A: Yes, several exist. There are open-source point cloud viewers and cloud services that are free up to a certain scale. Free tools have the advantage of low cost to try, but they may have functional limitations or require self-support. If you plan to use them seriously for business, check whether they have the necessary functions and whether commercial licensing terms are met before introduction.

Q: Can point cloud data be viewed in an offline environment?

A: Cloud-based web viewers cannot be used in environments with no internet connection. In such cases, you need to save the data to your device in advance and use an offline viewer (a standalone point cloud viewer or a viewing environment via a locally set up web server on a PC). For example, if the site is out of radio range, prepare an installed point cloud viewer on a laptop as a countermeasure.

Q: What can and cannot be done with point cloud viewers?

A: Point cloud viewers can handle "viewing and measuring" tasks such as displaying point cloud data, simple measurements, cross-section checks, and adding annotations. However, they generally cannot edit point cloud data or perform detailed analysis. Tasks such as deleting unnecessary points, noise removal, merging point clouds, or creating 3D models from point clouds—i.e., "processing and conversion" work—must be done with dedicated point cloud processing software. Viewers should be regarded primarily as tools for viewing, sharing, and situational understanding.

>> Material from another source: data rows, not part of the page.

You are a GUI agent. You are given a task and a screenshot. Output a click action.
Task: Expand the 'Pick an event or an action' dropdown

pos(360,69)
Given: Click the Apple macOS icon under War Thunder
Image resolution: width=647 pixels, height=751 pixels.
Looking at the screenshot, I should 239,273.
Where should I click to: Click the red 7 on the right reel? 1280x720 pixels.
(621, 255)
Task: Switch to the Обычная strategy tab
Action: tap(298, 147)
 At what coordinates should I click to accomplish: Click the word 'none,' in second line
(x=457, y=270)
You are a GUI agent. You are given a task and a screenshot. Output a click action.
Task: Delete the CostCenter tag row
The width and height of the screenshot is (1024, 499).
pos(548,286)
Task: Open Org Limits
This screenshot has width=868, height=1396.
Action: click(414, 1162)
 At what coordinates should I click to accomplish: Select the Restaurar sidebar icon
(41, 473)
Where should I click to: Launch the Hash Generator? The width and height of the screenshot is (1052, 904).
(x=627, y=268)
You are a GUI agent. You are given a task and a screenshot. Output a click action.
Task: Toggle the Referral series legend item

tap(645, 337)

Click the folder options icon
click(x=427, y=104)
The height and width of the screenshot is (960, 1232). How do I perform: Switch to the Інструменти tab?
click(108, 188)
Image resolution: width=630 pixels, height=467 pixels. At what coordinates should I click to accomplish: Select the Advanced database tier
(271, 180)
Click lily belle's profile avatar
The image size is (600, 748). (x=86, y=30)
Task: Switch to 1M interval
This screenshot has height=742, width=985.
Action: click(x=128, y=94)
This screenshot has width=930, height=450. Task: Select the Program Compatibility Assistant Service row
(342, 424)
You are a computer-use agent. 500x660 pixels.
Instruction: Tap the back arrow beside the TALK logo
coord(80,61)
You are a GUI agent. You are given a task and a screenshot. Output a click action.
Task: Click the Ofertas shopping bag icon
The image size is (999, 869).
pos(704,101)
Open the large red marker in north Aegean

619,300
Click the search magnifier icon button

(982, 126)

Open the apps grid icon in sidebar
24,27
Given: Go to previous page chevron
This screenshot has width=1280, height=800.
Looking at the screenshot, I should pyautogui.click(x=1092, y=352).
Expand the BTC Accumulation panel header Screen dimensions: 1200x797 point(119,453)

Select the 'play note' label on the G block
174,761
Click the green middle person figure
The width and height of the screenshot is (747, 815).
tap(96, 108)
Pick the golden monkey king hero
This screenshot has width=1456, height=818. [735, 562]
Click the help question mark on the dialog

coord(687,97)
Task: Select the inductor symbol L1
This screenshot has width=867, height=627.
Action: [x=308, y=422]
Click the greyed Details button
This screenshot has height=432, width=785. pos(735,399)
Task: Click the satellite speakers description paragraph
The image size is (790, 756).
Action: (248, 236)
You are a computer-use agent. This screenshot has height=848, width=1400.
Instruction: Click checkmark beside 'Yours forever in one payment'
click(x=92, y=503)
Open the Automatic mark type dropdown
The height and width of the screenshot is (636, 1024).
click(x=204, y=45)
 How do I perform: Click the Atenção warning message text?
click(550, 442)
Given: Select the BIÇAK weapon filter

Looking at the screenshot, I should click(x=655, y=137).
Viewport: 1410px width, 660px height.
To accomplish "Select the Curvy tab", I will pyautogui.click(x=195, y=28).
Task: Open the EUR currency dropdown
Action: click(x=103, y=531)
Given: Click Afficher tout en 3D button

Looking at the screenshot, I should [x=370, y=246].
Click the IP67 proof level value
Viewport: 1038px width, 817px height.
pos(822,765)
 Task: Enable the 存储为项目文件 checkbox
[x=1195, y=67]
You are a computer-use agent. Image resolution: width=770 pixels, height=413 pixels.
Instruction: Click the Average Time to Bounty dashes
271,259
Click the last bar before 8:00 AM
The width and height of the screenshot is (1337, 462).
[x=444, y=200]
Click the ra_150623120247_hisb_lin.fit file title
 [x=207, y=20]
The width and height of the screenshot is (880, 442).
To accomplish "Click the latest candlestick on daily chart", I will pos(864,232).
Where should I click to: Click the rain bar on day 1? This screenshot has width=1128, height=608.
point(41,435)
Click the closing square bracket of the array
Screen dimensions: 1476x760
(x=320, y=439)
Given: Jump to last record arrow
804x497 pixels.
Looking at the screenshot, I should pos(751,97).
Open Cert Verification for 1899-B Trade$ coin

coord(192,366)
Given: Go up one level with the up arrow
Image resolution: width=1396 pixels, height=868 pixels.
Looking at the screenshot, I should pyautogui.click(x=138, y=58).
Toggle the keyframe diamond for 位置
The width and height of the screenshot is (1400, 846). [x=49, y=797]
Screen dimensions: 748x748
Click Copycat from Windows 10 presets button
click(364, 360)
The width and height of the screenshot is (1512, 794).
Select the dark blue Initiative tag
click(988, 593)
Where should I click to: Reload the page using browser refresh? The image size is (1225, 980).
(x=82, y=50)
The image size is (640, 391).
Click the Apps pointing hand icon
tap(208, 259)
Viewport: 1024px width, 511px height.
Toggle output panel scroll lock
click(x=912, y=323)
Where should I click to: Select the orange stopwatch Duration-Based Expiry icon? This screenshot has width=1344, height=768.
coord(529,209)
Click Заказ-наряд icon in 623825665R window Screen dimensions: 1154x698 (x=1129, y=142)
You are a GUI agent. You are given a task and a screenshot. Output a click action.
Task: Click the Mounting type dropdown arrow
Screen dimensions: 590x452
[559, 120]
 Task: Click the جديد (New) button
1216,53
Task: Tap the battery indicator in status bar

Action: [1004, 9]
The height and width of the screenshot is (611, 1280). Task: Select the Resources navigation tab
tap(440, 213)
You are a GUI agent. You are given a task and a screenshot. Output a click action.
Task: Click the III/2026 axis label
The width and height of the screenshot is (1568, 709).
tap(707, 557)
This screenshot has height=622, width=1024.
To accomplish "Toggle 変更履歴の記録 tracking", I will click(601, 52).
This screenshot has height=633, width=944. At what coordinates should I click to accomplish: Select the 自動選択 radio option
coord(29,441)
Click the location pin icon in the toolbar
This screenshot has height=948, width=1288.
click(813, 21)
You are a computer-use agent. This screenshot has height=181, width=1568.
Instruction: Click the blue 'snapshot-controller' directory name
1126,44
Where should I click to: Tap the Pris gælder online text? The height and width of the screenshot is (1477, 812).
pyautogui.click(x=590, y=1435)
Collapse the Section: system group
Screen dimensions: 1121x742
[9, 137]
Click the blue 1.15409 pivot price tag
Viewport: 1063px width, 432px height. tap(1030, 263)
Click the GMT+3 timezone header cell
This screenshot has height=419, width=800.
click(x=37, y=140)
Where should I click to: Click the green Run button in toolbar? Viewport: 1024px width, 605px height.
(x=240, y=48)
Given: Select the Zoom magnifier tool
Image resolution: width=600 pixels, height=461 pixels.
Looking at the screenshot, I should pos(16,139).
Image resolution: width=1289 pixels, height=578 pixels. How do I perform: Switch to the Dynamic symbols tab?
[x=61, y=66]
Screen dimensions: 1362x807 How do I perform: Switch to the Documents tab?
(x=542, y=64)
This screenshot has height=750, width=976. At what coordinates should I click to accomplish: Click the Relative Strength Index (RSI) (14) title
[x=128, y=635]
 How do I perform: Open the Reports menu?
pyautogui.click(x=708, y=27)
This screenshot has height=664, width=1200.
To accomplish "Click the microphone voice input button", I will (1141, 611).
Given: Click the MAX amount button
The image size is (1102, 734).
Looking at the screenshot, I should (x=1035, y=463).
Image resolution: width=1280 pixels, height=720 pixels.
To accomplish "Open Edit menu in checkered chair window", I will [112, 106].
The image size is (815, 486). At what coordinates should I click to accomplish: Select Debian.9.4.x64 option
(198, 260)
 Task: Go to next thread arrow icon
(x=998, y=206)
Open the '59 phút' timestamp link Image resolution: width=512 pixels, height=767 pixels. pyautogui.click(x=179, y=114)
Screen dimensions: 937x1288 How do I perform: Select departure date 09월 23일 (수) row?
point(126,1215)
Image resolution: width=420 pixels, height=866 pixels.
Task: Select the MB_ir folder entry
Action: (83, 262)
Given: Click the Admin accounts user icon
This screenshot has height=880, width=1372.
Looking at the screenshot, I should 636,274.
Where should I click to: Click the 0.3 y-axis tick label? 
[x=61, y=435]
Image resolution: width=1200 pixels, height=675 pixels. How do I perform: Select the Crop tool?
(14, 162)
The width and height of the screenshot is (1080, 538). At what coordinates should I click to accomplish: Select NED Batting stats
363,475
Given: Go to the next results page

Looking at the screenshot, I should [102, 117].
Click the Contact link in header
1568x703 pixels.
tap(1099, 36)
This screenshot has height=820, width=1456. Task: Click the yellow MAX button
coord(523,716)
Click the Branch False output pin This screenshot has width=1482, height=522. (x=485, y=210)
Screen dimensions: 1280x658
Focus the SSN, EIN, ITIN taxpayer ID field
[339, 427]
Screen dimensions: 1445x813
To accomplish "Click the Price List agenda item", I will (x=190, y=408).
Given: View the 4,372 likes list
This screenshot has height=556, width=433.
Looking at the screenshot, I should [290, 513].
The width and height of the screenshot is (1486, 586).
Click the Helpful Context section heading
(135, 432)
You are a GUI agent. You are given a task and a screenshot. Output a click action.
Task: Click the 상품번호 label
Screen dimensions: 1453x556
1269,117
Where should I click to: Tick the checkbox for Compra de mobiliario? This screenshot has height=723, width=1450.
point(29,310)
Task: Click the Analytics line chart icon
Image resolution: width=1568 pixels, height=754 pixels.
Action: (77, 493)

Q: Can high-precision surveying really be done with a smartphone?

A: Under certain conditions, yes. Recent smartphones are equipped with LiDAR sensors, and by combining these with high-precision GNSS (RTK), point cloud measurements approaching the accuracy of conventional surveying instruments can be performed. In fact, systems like LRTK that link smartphones and GNSS receivers have demonstrated that, with proper setup, surveying with an error range of several centimeters (several inches) is possible. Of course, accuracy is affected by the surrounding environment (obstructions and radio conditions), but the fact that precision surveying that once required specialized equipment can now be done easily is expected to greatly innovate field work.